| Goal |
Reproduce each of the rows below verbatim, keeping their order and line breaks unchanged.

>> START

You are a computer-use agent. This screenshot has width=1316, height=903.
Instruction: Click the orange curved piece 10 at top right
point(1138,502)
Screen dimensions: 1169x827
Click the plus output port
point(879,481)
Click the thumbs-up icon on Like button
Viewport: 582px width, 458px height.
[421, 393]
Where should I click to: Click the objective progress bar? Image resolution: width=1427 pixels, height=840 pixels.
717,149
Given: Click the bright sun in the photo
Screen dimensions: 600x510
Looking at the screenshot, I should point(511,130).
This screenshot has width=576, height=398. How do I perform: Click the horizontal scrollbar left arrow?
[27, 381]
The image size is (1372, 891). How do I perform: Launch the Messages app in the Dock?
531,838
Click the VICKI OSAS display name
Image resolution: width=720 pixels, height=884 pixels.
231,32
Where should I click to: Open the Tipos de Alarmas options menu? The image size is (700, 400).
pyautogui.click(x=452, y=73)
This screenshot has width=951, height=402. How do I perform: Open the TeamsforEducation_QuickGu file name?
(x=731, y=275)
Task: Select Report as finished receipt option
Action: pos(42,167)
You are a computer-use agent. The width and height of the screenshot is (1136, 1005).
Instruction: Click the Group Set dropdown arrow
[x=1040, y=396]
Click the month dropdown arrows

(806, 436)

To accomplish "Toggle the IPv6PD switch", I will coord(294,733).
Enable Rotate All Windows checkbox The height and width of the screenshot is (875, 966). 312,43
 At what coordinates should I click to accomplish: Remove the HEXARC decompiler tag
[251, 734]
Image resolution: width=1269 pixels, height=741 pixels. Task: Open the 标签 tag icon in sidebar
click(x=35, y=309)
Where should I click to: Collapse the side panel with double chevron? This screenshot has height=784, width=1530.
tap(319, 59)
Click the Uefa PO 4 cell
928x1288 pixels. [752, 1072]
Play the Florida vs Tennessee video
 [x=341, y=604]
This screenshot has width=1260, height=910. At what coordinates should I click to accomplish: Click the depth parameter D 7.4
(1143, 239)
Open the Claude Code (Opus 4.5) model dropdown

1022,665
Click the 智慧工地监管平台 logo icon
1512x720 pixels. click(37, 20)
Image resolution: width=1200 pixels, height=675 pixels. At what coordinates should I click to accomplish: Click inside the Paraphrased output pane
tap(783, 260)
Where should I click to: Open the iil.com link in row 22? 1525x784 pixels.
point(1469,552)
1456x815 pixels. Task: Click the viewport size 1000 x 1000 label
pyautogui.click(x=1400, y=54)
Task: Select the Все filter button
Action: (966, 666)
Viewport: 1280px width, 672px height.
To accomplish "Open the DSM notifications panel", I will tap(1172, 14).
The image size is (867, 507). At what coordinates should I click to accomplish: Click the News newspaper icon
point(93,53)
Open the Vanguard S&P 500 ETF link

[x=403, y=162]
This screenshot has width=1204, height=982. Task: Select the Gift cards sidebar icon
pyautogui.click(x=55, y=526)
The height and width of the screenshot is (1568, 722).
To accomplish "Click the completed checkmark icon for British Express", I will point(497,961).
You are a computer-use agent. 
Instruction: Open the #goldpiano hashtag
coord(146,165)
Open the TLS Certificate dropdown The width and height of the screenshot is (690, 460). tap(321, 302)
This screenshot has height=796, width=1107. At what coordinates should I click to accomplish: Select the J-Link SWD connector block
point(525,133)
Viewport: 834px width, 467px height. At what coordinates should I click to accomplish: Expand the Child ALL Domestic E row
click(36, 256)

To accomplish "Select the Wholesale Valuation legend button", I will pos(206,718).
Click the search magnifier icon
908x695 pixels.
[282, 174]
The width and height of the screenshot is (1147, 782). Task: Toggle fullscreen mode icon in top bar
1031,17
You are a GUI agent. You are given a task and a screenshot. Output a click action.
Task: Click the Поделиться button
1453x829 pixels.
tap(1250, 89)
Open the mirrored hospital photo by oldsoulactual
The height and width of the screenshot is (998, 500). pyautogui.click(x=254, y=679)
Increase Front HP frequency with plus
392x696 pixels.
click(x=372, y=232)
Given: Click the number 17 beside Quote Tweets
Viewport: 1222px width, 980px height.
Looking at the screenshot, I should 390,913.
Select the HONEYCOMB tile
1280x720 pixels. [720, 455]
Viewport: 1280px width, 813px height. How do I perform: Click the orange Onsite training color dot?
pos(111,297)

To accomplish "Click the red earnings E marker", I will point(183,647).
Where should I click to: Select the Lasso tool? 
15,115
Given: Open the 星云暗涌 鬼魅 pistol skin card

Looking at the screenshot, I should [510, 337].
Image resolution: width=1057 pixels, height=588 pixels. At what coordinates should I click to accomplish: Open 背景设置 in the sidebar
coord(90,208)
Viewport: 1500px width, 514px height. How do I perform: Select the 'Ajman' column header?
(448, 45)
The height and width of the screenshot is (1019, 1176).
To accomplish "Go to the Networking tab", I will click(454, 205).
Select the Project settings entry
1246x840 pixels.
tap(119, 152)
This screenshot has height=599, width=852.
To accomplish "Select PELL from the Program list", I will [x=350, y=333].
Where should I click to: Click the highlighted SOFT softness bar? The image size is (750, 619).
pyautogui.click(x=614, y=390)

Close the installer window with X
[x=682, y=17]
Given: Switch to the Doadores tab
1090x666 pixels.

>> END

| Output for this task |
You are a computer-use agent. This screenshot has width=1316, height=903.
Instruction: Click the orange curved piece 10 at top right
point(1138,502)
Screen dimensions: 1169x827
Click the plus output port
point(879,481)
Click the thumbs-up icon on Like button
Viewport: 582px width, 458px height.
[421, 393]
Where should I click to: Click the objective progress bar? Image resolution: width=1427 pixels, height=840 pixels.
717,149
Given: Click the bright sun in the photo
Screen dimensions: 600x510
Looking at the screenshot, I should point(511,130).
This screenshot has width=576, height=398. How do I perform: Click the horizontal scrollbar left arrow?
[27, 381]
The image size is (1372, 891). How do I perform: Launch the Messages app in the Dock?
531,838
Click the VICKI OSAS display name
Image resolution: width=720 pixels, height=884 pixels.
231,32
Where should I click to: Open the Tipos de Alarmas options menu? The image size is (700, 400).
pyautogui.click(x=452, y=73)
This screenshot has width=951, height=402. How do I perform: Open the TeamsforEducation_QuickGu file name?
(x=731, y=275)
Task: Select Report as finished receipt option
Action: pos(42,167)
You are a computer-use agent. The width and height of the screenshot is (1136, 1005).
Instruction: Click the Group Set dropdown arrow
[x=1040, y=396]
Click the month dropdown arrows

(806, 436)

To accomplish "Toggle the IPv6PD switch", I will coord(294,733).
Enable Rotate All Windows checkbox The height and width of the screenshot is (875, 966). 312,43
 At what coordinates should I click to accomplish: Remove the HEXARC decompiler tag
[251, 734]
Image resolution: width=1269 pixels, height=741 pixels. Task: Open the 标签 tag icon in sidebar
click(x=35, y=309)
Where should I click to: Collapse the side panel with double chevron? This screenshot has height=784, width=1530.
tap(319, 59)
Click the Uefa PO 4 cell
928x1288 pixels. [752, 1072]
Play the Florida vs Tennessee video
 [x=341, y=604]
This screenshot has width=1260, height=910. At what coordinates should I click to accomplish: Click the depth parameter D 7.4
(1143, 239)
Open the Claude Code (Opus 4.5) model dropdown

1022,665
Click the 智慧工地监管平台 logo icon
1512x720 pixels. click(37, 20)
Image resolution: width=1200 pixels, height=675 pixels. At what coordinates should I click to accomplish: Click inside the Paraphrased output pane
tap(783, 260)
Where should I click to: Open the iil.com link in row 22? 1525x784 pixels.
point(1469,552)
1456x815 pixels. Task: Click the viewport size 1000 x 1000 label
pyautogui.click(x=1400, y=54)
Task: Select the Все filter button
Action: (966, 666)
Viewport: 1280px width, 672px height.
To accomplish "Open the DSM notifications panel", I will tap(1172, 14).
The image size is (867, 507). At what coordinates should I click to accomplish: Click the News newspaper icon
point(93,53)
Open the Vanguard S&P 500 ETF link

[x=403, y=162]
This screenshot has width=1204, height=982. Task: Select the Gift cards sidebar icon
pyautogui.click(x=55, y=526)
The height and width of the screenshot is (1568, 722).
To accomplish "Click the completed checkmark icon for British Express", I will point(497,961).
You are a computer-use agent. 
Instruction: Open the #goldpiano hashtag
coord(146,165)
Open the TLS Certificate dropdown The width and height of the screenshot is (690, 460). tap(321, 302)
This screenshot has height=796, width=1107. At what coordinates should I click to accomplish: Select the J-Link SWD connector block
point(525,133)
Viewport: 834px width, 467px height. At what coordinates should I click to accomplish: Expand the Child ALL Domestic E row
click(36, 256)

To accomplish "Select the Wholesale Valuation legend button", I will pos(206,718).
Click the search magnifier icon
908x695 pixels.
[282, 174]
The width and height of the screenshot is (1147, 782). Task: Toggle fullscreen mode icon in top bar
1031,17
You are a GUI agent. You are given a task and a screenshot. Output a click action.
Task: Click the Поделиться button
1453x829 pixels.
tap(1250, 89)
Open the mirrored hospital photo by oldsoulactual
The height and width of the screenshot is (998, 500). pyautogui.click(x=254, y=679)
Increase Front HP frequency with plus
392x696 pixels.
click(x=372, y=232)
Given: Click the number 17 beside Quote Tweets
Viewport: 1222px width, 980px height.
Looking at the screenshot, I should 390,913.
Select the HONEYCOMB tile
1280x720 pixels. [720, 455]
Viewport: 1280px width, 813px height. How do I perform: Click the orange Onsite training color dot?
pos(111,297)

To accomplish "Click the red earnings E marker", I will point(183,647).
Where should I click to: Select the Lasso tool? 
15,115
Given: Open the 星云暗涌 鬼魅 pistol skin card

Looking at the screenshot, I should [510, 337].
Image resolution: width=1057 pixels, height=588 pixels. At what coordinates should I click to accomplish: Open 背景设置 in the sidebar
coord(90,208)
Viewport: 1500px width, 514px height. How do I perform: Select the 'Ajman' column header?
(448, 45)
The height and width of the screenshot is (1019, 1176).
To accomplish "Go to the Networking tab", I will click(454, 205).
Select the Project settings entry
1246x840 pixels.
tap(119, 152)
This screenshot has height=599, width=852.
To accomplish "Select PELL from the Program list", I will [x=350, y=333].
Where should I click to: Click the highlighted SOFT softness bar? The image size is (750, 619).
pyautogui.click(x=614, y=390)

Close the installer window with X
[x=682, y=17]
Given: Switch to the Doadores tab
1090x666 pixels.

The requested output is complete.